Beer is made from barley, hops, yeast and water. To brew beer, start by germinating barley grain, then stop the germination by roasting the grain. The toasted product is called malted barley.

Second, the malted barley is milled to crack and expose the white starch inside the grain. Third, the cracked grain is added to hot water to liberate the enzymes that convert starch to sugars in the mash. Fourth, the liquid wort (pronounced wert) is filtered from the grain.

Fifth, the wort is boiled, and hops are added at different intervals: early for bitterness and later for flavor. Finally, cool down the wort and add yeast to ferment the sugars into alcohol and carbon dioxide.

After fermentation, carefully siphon the beer out of the fermenter to separate it from the dead yeast and sediments at the bottom of the tank called trub (pronounced “troob” from German; or trub — like pub — in English). Then the beer can then be aged and packaged in kegs, cans, or bottles.

Brewery waste

As a proportion of total wastewater treated by the City of Bend, breweries contribute only 2.1% by volume to the City of Bend Water Reclamation Facility (WRF).

The Beverage Waste Management Program Report for 2019 showed results from measurements at 24 facilities. The biggest brewery in Bend, Deschutes Brewery, contributed 1% of the total influent volume and all other breweries combined represented 1.1%.

The solids and soluble material contained in the wastewater from breweries that must be processed is also modest — representing 11.54% of the total incoming load with 4.22% from Deschutes Brewery and 7.33% from all the others.

According to Christina Davenport, the Bend’s program manager for the Industrial Pretreatment Program, the city protects the WRF by regulating extra strength wastewater from entering the system. In other words, if a business discharges wastewater that has more pollutants than a typical household, then the business is billed an extra strength charge (ESC) for cleaning their more concentrated wastewater.

This incentivizes breweries to “side-stream,” or segregate and process the strongest waste, so that it does not enter the WRF.

Most of the breweries in Bend do side-streaming, which extends the life of the city sewage infrastructure and saves a brewery money by avoiding ESC fees.

Davenport talks positively about the cooperation she gets from the breweries and says, “They are trying to be green and they willingly cooperate.”

What to do with the waste?

One of the by-products created when making beer are the spent grains, which can be fed to livestock or can be dried and milled to make flour for bakery products like up-cycled nutrition bars.

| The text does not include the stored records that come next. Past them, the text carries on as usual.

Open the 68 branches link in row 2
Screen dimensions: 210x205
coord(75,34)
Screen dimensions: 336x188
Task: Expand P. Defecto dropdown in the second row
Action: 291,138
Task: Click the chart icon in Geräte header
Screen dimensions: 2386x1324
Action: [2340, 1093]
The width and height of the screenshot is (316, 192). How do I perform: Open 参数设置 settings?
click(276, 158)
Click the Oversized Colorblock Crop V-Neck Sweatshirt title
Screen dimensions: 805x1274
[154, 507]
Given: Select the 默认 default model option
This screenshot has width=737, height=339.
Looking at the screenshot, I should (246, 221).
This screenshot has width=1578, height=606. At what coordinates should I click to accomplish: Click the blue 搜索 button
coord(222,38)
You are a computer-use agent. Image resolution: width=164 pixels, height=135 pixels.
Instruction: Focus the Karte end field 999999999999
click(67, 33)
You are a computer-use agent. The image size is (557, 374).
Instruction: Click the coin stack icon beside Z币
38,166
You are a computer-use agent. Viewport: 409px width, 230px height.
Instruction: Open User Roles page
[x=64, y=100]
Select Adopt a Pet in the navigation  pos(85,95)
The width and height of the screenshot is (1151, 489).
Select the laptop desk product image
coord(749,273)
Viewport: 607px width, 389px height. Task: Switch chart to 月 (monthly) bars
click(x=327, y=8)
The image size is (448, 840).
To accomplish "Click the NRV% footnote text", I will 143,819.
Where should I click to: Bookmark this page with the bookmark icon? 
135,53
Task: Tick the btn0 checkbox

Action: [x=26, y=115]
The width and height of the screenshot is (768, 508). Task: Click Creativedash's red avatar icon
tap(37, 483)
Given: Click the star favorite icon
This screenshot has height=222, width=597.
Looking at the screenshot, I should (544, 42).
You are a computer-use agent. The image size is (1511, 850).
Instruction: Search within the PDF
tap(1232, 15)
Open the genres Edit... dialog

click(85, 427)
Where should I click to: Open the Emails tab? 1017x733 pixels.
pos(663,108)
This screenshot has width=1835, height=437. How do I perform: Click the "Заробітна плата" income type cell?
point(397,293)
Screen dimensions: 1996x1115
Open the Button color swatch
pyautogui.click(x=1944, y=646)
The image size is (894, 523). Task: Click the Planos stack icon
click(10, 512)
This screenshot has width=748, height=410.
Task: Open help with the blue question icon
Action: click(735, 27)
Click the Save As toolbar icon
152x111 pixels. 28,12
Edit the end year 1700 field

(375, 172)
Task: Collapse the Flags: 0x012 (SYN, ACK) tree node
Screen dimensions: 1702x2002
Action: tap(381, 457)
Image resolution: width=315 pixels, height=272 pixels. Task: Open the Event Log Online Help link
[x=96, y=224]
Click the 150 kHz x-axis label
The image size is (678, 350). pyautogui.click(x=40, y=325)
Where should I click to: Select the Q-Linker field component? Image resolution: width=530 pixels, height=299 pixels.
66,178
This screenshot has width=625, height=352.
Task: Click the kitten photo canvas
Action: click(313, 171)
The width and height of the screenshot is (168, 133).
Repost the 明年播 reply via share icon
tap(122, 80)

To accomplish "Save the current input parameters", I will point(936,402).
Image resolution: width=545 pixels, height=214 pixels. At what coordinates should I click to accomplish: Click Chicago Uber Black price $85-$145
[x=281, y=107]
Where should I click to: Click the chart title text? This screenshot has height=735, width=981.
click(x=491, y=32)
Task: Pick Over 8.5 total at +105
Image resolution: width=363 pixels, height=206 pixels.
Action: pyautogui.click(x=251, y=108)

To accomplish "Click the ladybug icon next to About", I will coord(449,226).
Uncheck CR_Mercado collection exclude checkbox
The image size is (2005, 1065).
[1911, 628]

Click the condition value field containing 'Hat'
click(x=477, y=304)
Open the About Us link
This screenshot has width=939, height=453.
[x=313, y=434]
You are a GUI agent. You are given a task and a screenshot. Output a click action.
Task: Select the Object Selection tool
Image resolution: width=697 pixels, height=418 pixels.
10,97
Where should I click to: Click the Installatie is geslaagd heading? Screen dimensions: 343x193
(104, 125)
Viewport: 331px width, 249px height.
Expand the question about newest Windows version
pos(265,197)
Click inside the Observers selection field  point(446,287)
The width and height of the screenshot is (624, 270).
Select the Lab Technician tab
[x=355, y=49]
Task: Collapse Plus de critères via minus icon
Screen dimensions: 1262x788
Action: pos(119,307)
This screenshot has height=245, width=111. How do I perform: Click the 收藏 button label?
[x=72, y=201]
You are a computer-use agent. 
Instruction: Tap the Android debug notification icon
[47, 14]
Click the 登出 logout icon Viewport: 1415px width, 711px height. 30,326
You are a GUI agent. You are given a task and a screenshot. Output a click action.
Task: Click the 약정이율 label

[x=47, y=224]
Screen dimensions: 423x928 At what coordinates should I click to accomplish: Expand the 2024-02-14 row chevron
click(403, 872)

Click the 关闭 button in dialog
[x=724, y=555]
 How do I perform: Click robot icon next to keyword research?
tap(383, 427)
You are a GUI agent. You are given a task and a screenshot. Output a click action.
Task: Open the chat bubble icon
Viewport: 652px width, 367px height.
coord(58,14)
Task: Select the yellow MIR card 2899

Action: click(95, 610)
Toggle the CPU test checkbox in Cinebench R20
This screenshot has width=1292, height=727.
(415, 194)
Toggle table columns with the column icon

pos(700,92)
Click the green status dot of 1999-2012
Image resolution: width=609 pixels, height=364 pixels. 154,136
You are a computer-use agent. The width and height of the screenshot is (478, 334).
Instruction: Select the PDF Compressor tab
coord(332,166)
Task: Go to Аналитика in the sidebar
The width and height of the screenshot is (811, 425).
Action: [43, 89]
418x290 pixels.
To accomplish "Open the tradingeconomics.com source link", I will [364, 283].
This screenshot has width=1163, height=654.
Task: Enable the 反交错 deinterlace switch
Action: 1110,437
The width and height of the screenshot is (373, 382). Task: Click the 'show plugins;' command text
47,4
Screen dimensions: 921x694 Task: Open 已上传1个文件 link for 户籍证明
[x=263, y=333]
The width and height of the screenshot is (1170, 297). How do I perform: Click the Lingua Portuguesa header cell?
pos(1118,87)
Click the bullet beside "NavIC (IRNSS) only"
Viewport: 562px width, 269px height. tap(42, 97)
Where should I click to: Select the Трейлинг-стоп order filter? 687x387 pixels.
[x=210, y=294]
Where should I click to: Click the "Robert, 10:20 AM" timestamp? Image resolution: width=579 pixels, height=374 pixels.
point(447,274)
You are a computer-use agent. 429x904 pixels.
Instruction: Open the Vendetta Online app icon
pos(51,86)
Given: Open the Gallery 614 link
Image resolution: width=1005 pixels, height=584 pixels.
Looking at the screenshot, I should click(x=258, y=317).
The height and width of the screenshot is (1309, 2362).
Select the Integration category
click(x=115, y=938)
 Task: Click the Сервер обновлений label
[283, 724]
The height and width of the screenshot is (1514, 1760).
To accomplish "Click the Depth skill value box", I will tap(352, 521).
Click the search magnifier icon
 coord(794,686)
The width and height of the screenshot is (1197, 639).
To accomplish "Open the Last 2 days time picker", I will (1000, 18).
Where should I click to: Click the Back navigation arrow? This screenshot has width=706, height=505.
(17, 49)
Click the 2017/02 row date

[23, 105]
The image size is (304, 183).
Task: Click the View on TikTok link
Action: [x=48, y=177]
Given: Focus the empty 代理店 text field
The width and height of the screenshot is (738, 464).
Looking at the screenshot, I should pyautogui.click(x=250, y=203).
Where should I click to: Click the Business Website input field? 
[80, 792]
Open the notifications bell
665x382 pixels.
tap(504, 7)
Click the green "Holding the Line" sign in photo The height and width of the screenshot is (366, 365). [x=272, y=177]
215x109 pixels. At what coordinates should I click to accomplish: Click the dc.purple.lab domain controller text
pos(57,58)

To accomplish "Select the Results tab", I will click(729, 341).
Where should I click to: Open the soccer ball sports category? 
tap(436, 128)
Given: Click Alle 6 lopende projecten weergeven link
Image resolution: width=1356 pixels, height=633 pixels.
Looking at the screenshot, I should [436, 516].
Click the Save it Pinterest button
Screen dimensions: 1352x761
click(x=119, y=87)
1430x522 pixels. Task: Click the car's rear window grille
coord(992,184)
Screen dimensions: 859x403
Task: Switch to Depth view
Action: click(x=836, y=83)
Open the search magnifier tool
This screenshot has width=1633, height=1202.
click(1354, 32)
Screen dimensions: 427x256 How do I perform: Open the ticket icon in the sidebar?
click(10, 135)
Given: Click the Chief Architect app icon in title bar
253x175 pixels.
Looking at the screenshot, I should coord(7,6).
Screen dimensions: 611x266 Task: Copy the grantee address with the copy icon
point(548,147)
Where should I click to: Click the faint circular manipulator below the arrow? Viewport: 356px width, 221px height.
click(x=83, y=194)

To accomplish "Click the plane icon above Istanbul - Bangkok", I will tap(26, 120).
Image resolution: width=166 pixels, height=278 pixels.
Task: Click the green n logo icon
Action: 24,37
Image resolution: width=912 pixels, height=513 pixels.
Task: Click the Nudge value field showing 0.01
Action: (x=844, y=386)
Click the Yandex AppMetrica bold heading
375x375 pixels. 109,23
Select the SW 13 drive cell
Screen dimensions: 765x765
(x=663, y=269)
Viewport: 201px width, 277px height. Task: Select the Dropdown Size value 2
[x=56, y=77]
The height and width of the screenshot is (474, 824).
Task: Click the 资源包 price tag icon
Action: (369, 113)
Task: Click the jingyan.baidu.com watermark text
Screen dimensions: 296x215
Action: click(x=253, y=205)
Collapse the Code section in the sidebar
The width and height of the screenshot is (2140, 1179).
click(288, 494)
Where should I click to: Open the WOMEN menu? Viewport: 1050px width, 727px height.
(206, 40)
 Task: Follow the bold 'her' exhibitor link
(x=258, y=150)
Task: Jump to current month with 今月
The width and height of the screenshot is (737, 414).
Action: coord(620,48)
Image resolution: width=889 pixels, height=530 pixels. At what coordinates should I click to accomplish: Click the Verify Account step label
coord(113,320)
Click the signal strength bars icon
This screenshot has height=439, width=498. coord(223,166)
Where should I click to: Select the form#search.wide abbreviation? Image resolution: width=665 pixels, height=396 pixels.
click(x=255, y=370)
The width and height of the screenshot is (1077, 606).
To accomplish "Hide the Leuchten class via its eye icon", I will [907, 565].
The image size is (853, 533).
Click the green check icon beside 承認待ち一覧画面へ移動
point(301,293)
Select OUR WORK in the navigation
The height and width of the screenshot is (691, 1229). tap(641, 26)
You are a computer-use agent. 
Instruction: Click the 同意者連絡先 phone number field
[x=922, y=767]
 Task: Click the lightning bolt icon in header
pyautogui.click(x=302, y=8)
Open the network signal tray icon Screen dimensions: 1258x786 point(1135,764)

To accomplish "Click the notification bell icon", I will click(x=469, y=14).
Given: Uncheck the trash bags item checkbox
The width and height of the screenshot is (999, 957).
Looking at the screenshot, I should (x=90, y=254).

Use of spent brewing grains could grow by creating a dried flour for bakeries and other entrepreneurs to use as a low-carbohydrate, high-fiber food ingredient. For example, Portland-based Take Two Foods makes a barley milk that tastes and behaves like traditional dairy milk.

Davenport says, “We do not have a problem disposing of spent grain in Bend. Farmers would like more to feed their cattle. The concern is high strength liquid wastes: wort, trub and yeast. The default option is to use these resources for fertilizer, compost and soil amendments.”

Treatment systems for the future

Deschutes Brewery investigated its own on-site system to pretreat wastes. The pilot system, tested in 2017, was an anaerobic digester for production of biogas. Unfortunately, the plan is on hold for now, partly because of industry trends and partly because of economics.

Nevertheless, plans and ideas have been percolating for years on how to develop a collaborative system for biogas generation using organic wastes from five major sources of fuel — breweries, FOG (fats-oils-grease), dairy, food and the contents of septic tanks and portable toilets. An analysis of the various alternatives is needed to decide how to proceed.

In an overview of uses for brewery by-products from British craft breweries, a small urban operation reported that all spent grain, yeast and hops were devoted for use in an anaerobic digester. It allowed them to dispose of grain, hops, trub and yeast in the same containers, allowing for one pick-up, one relationship, and one invoice. It was a contractual relationship where the brewery paid a deposit for the bins and a collection fee when they ordered a pickup.

Partners could invest in an anaerobic digester for creation of biogas from organic waste products. The income stream might subsidize the collection system to encourage partners to participate at a lower cost. Existing collection companies could be contracted to collect waste materials for delivery to the digester. A feasibility analysis would outline the best way forward.

In most cases, biogas is used as fuel for combustion engines, which convert it to mechanical energy, powering an electric generator to produce electricity. Appropriate electric generators are available in all sizes. The technology is well known, and maintenance is simple.